▸ Task item: According to the methods extract below, what signal intensity threshold was selected for βIII-tubulin immunoreactivity?

▸ Extract:

= = =

Cultured cells were fixed with 4% paraformaldehyde for 15 min and then washed three times with PBS. The tissue section slides were also washed with PBS to remove the OCT compound. The cells and slides were further permeabilized with 0.1% Triton X-100, blocked with 1% bovine serum albumin for 30 min at room temperature, and incubated with primary antibodies overnight at 4 °C, followed by the respective fluorescently tagged secondary antibodies for 1 h at RT. Primary antibodies included mouse anti-GAP-43 (1:500; Invitrogen, 33-5000), rabbit anti-GFAP (1:1000; DakoCytomation, Z0334), and mouse anti-βIII-tubulin (1:500; Covance; MMS-435P). The secondary antibodies included Alexa 594-conjugated donkey anti-rabbit IgG and Alexa 488 conjugated donkey anti-mouse IgG (1:500; Thermo Fisher, A21207 and A21202). Before being blocked with 1% bovine serum albumin, the cells in the BrdU incorporation assay were treated with 2 N HCl for 5 min and then rapidly washed with PBS. The cells were treated according to standard immunocytochemistry protocols. Antibodies, dilutions, and incubations were as follows: mouse anti-BrdU antibody (Millipore, MAB3222) 1:250 at 4 °C overnight and a biotin-conjugated anti-mouse IgG antibody (Vector, BA2001) 1:500 for 1 h at RT. The ABC complex system (Vector, PK-6100) was used to amplify the signal. BAD was used as a substrate to react with peroxides. Images of cultured cells were obtained with a fluorescence microscope equipped with fluorescence optics and a CCD camera. We followed the methods described in a previous article [8] to quantify axon regeneration. The whole spinal cord merged images were exported to ImageJ software (NIH Image, USA) to measure the area of the βIII-tubulin-positive signal in the lesion epicenter area (GFAP-negative area) in two midline longitudinal sections as follows. The selected signal intensity threshold was 20 for βIII-tubulin immunoreactivity. The βIII-tubulin-positive areas with intensities higher than this threshold were calculated and divided by the total selected area between the rostral and caudal borders of the lesion area.

Statistical analysis

Data were expressed as the mean ± standard deviation, and statistical analyses were performed using GraphPad Prism (version 7.0). A two-tailed paired Student’s t test was used for comparisons of two conditions. In all other cases, one- or two-way ANOVA tests were used, as indicated in the figure legends. A value of p < 0.05 was considered statistically significant.

= = =

▸ Data under study:
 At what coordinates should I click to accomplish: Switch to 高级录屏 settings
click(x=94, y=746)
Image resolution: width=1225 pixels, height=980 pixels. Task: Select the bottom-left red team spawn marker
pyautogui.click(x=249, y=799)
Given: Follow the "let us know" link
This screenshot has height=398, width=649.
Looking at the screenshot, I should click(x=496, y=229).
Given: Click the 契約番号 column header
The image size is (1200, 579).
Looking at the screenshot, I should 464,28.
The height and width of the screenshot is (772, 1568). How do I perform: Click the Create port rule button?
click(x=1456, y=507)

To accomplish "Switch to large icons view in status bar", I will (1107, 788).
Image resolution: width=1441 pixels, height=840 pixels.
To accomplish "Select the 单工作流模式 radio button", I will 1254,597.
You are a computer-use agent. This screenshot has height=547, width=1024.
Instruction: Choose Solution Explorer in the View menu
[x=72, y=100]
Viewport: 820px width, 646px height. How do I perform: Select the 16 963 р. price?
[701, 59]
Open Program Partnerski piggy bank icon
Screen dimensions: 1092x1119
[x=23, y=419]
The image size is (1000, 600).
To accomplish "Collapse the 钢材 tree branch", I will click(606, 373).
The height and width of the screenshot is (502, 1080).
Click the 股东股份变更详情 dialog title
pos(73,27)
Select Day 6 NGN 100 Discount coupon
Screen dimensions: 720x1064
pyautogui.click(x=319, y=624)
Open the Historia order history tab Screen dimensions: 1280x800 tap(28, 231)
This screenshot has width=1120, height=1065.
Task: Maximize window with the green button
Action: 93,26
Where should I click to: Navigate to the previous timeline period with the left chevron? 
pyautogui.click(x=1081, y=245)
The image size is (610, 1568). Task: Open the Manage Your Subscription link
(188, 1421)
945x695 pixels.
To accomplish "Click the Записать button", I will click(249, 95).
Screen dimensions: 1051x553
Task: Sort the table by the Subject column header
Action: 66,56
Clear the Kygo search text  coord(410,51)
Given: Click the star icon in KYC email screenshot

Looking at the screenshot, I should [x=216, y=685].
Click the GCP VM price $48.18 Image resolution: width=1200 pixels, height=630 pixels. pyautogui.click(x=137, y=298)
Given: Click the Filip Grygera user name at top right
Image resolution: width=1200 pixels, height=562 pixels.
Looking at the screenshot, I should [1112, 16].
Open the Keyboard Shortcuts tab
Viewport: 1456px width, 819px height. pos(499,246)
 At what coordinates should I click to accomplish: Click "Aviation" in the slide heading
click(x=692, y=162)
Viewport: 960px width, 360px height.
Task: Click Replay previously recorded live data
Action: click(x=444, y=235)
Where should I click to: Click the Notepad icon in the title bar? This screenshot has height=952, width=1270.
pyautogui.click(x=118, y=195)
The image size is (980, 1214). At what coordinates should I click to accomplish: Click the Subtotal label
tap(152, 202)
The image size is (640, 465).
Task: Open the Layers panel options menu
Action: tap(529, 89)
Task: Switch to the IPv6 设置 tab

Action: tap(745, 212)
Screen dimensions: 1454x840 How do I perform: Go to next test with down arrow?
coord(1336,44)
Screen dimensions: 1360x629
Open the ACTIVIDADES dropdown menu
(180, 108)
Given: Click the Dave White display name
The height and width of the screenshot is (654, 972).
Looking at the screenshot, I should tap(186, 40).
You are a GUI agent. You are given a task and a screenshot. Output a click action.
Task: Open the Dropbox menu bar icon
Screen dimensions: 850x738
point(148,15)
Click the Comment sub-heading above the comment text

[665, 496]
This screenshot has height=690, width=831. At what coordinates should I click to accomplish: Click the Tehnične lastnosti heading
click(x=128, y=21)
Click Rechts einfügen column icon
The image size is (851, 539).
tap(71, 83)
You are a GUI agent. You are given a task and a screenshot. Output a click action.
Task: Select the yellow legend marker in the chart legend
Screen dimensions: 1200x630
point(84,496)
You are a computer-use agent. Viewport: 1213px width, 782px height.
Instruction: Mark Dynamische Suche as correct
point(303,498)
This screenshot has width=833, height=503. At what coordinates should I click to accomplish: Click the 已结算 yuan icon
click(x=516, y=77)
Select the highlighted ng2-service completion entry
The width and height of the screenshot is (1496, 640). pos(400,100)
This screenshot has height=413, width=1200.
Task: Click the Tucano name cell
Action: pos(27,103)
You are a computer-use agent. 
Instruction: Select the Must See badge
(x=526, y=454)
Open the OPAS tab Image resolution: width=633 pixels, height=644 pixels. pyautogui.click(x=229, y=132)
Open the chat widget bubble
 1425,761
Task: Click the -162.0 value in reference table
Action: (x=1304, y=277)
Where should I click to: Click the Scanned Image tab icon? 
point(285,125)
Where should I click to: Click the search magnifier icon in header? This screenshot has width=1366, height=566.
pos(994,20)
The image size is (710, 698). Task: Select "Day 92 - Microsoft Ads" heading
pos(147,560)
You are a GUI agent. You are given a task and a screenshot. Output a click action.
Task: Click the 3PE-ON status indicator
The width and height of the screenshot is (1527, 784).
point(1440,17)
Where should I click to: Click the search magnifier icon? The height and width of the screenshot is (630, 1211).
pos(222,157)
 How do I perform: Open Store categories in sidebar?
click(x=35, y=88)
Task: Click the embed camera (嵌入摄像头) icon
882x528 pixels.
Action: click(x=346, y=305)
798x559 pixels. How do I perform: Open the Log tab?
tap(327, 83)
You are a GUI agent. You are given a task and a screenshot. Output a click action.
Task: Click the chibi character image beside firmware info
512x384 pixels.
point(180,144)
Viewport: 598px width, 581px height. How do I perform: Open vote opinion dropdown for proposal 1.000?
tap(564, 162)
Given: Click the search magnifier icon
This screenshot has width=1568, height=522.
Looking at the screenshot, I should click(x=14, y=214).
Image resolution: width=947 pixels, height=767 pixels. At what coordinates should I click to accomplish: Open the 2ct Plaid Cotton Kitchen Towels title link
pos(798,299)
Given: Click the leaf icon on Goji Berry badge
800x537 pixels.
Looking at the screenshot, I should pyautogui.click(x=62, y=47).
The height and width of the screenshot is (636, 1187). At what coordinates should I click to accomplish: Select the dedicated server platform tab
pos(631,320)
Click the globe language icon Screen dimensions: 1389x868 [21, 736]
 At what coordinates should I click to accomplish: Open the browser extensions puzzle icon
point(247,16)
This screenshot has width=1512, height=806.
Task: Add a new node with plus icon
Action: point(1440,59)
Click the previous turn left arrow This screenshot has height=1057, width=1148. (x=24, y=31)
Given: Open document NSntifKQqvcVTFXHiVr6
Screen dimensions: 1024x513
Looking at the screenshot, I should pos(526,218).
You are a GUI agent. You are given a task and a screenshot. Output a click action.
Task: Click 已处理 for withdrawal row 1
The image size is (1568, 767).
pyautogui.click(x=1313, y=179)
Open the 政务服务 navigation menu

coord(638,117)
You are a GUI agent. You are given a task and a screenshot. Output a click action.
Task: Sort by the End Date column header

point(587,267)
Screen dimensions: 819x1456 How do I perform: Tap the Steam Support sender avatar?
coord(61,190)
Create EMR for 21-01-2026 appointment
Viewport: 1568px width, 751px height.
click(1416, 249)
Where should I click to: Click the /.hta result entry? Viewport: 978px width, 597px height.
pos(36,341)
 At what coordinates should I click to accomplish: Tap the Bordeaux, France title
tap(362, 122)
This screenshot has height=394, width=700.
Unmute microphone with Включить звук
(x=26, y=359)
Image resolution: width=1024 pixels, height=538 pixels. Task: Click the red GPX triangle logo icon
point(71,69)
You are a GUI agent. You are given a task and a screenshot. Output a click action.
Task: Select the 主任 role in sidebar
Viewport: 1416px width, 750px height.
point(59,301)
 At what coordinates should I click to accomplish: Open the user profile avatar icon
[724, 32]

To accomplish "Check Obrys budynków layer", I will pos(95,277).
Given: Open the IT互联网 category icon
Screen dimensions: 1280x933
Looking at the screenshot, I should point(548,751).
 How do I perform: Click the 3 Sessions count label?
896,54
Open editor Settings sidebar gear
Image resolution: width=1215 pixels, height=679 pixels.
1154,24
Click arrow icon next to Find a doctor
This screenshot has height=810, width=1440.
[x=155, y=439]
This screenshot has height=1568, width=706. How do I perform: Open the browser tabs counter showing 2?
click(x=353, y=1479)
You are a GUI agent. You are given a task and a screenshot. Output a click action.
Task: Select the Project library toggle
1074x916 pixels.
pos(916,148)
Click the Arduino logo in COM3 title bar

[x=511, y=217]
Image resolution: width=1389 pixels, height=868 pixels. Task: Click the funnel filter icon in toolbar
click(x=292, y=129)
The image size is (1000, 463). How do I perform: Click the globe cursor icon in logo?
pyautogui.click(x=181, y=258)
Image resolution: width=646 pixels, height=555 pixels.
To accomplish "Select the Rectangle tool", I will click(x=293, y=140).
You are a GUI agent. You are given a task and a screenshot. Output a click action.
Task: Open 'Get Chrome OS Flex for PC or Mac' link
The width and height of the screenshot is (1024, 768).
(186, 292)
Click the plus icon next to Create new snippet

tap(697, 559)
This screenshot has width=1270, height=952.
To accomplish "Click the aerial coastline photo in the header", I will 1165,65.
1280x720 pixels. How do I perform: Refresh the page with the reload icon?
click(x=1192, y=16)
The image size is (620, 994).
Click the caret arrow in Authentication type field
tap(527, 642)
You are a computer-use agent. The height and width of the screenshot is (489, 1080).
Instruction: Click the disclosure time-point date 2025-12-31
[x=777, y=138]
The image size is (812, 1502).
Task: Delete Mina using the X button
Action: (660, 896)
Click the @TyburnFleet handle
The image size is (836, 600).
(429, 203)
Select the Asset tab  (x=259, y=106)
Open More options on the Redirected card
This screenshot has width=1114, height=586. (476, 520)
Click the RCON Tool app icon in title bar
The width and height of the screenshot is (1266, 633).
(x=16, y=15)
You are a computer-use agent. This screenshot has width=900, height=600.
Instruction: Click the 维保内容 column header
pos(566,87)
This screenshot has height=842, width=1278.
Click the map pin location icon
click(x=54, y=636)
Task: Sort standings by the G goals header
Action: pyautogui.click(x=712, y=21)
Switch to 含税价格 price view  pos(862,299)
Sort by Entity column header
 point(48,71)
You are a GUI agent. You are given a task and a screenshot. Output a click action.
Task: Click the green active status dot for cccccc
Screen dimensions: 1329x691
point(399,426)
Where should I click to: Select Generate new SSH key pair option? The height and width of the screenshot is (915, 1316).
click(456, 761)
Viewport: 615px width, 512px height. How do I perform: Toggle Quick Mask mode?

= = =

▸ Finished exercise: The threshold was 20.